For non-private loans, here is what he has been offered:
Subsidized Stafford Federal Loan – $8,500 per year at 6.58%
Unsubsidized Stafford Federal Loan – $12,000 per year at 6.58%
Unsubsidized GradPlus Federal Loan – Up to cost of attendance less other aid at 8.5%
So with the exception of the $8,500, he’s looking at paying 6.58% to 8.5% starting from day one. Please, someone tell me why the Fed can afford to loan money at essentially 0% to the banks but hard working grad students are socked with up to 8.5% interest?! I think it is outrageously high and so does he. So guess what he’s decided to do? Pay for the first year using credit cards!
The plan to use 0% credit card offers
Ryan wrote a post earlier this year about the crazy idea of balance transferring your student loan debt away. Well I have to agree it is crazy for 99% of people, but for my friend it actually might be worthwhile. Here’s why:
Since Chris is older, he has a great credit history with high credit limits. In addition, his mom has actually agreed to help out and use her credit to do this. She has a Chase Freedom card with a $32,000 limit and a Blue Cash American Express with a $44,000 limit as well as a few others.
- He’s checked and the schools on his short list don’t have caps on credit card limits. So if someone is crazy enough to do it, the school will let you pay for your 40K of tuition on plastic.
- Assuming he avoids the balance transfer fees, he will actually be netting a few hundred dollars in rewards since the cards give 1% to 1.25% cash back.
Chris asked my advice for the best way to pull this off and here’s what I told him:
Step One: Get a card that offers 0% on purchases
American Express regularly runs promos that give 0% on purchases for the first 12 months. If his mom applied for a second AmEx, it’s unlikely she would be given a credit limit anywhere close to what she has on her old Blue Cash card (which she got before the recession) but lets say she opened one of their other cards with the 0% on purchases offer and was given a $10k limit. What she could then do is transfer a good chunk of her available credit from the Blue Cash over to the new card and bam! She suddenly will have a card with a lot of spending power AND the 0% on purchases!
Step Two: Charge the tuition to the new card
This actually may be the hardest part, because it definitely takes some balls to make a $40,000 purchase with plastic! (Though most schools allow payments on a per semester basis, which would split it into 2 payments).

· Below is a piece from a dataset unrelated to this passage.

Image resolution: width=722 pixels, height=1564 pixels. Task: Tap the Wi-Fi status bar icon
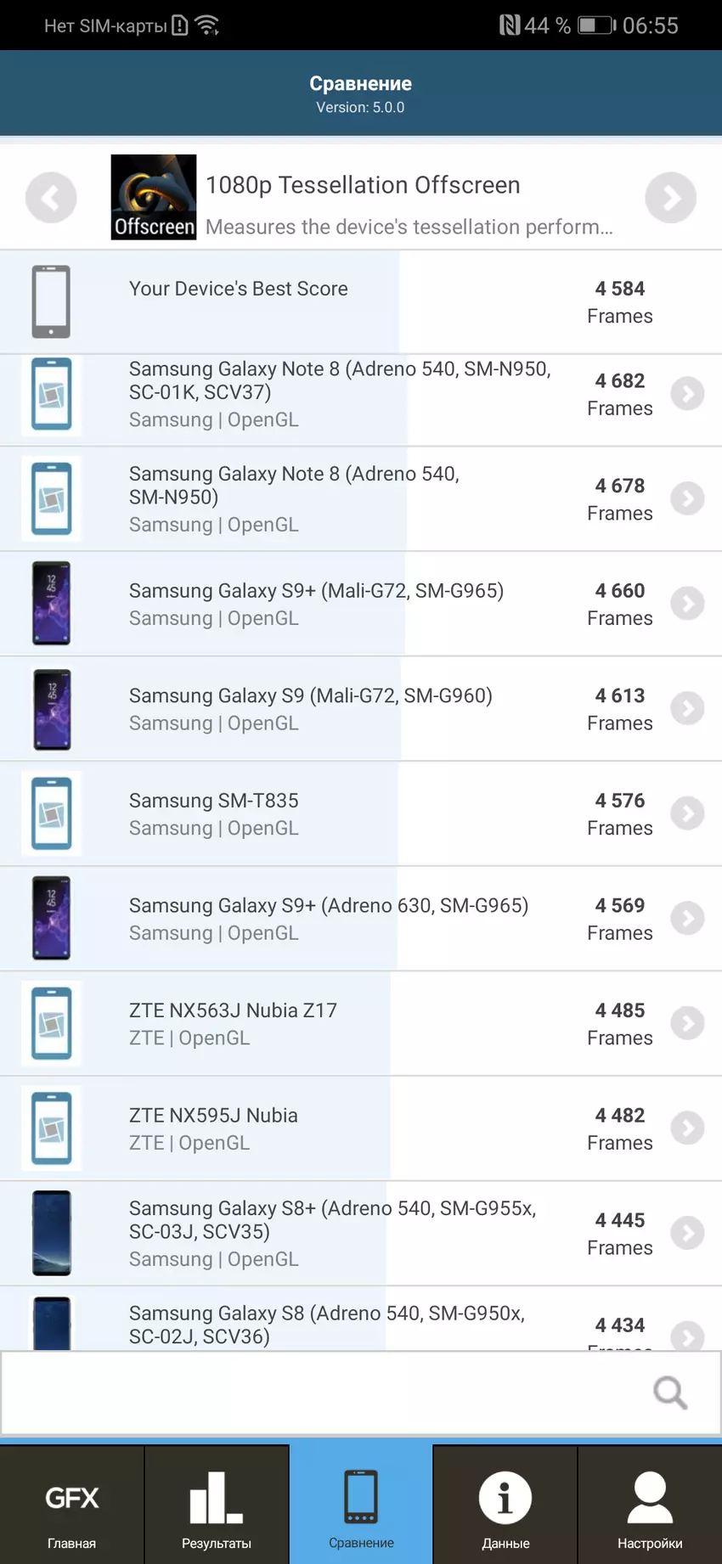206,25
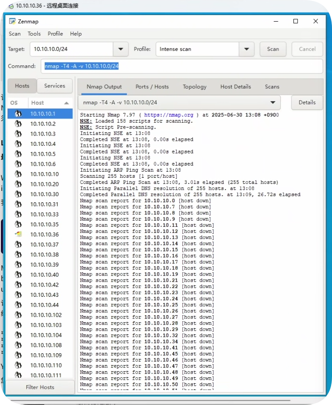
Task: Expand the nmap scan output selector dropdown
Action: point(272,103)
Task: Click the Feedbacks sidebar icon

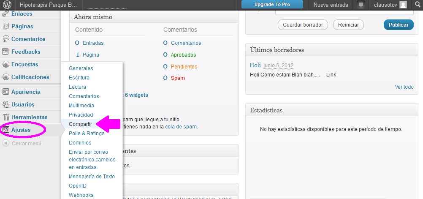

Step Three: Setup automatic bill pay + watch the account like a hawk
Even with the credit card reform, if you make 2 late payments with 6 months that might be grounds for a rate hike. So obviously they will have to do everything possible to avoid this. I recommended setting up automatic payments and also watching it manually, in case something goes wrong with those.

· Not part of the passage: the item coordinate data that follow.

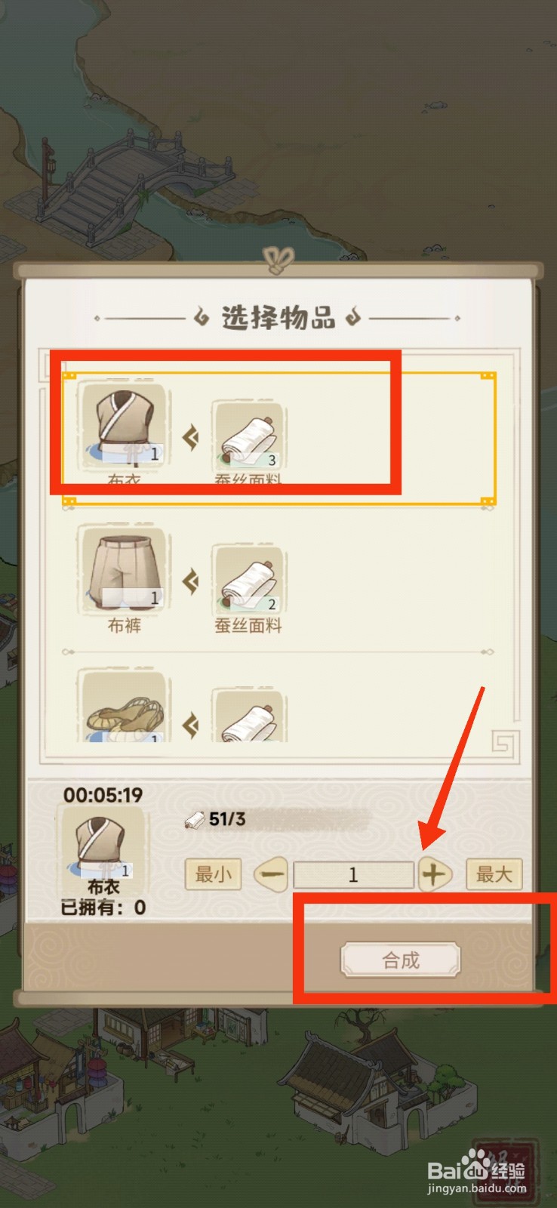
Task: Set quantity to minimum with 最小
Action: click(213, 874)
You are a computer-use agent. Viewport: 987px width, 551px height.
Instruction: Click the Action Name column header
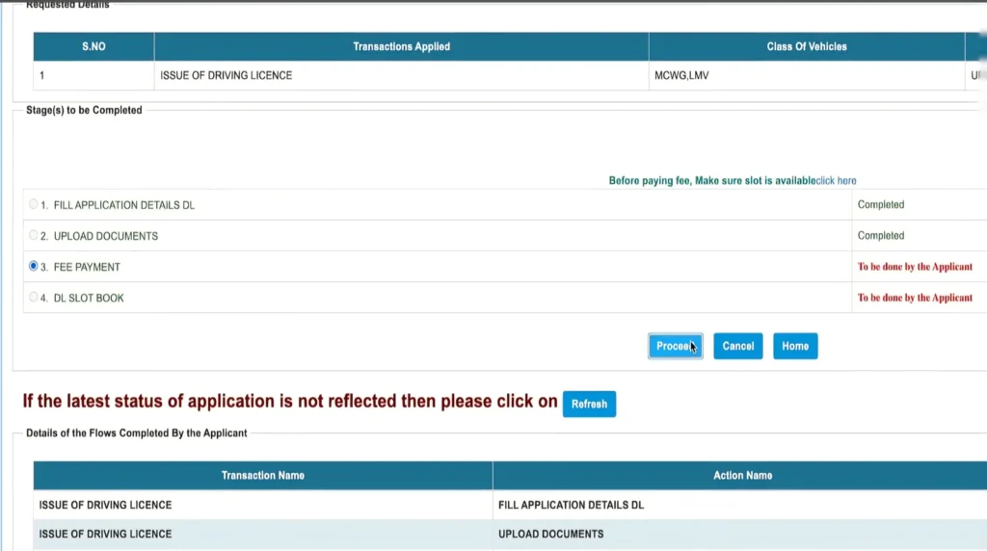click(742, 475)
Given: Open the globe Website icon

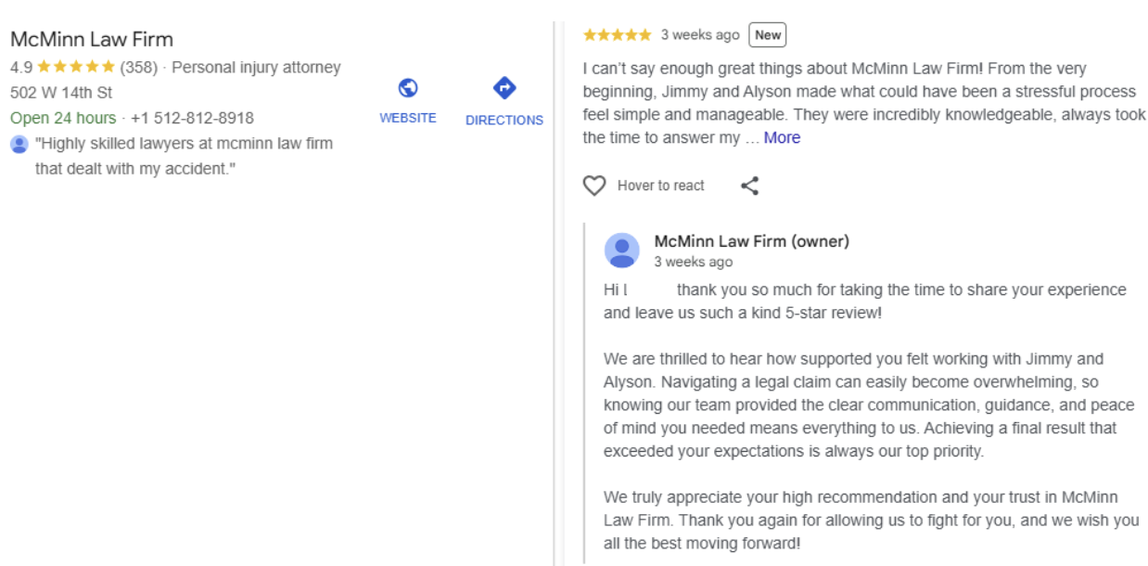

Step Four: Before the 12 months is up, transfer or pay it off
Carrying the balance past the 0% period would be insanity. So he would either need to transfer it within 365 days from the date of account opening or pay it off. This is definitely risky because who knows where the economy will be in a year? 0% offers might not be around! However lucky for Chris, his mom says if all else fails, she will tap her savings to pay it off and then formalize a loan between mother and son to pay it back.
They haven’t decided yet whether this will be a one-time thing or something they try and repeat every year, using credit cards to finance as much of law school as possible. What do you think? Is Chris insane or does this approach actually make sense for his circumstances?
Editor’s Note: While balance transfers allow you to pay down a balance without interest, they still require minimum payments. Most cards have minimums of 3% or 5%. A 3% minimum payment on $40,000 is $1,200!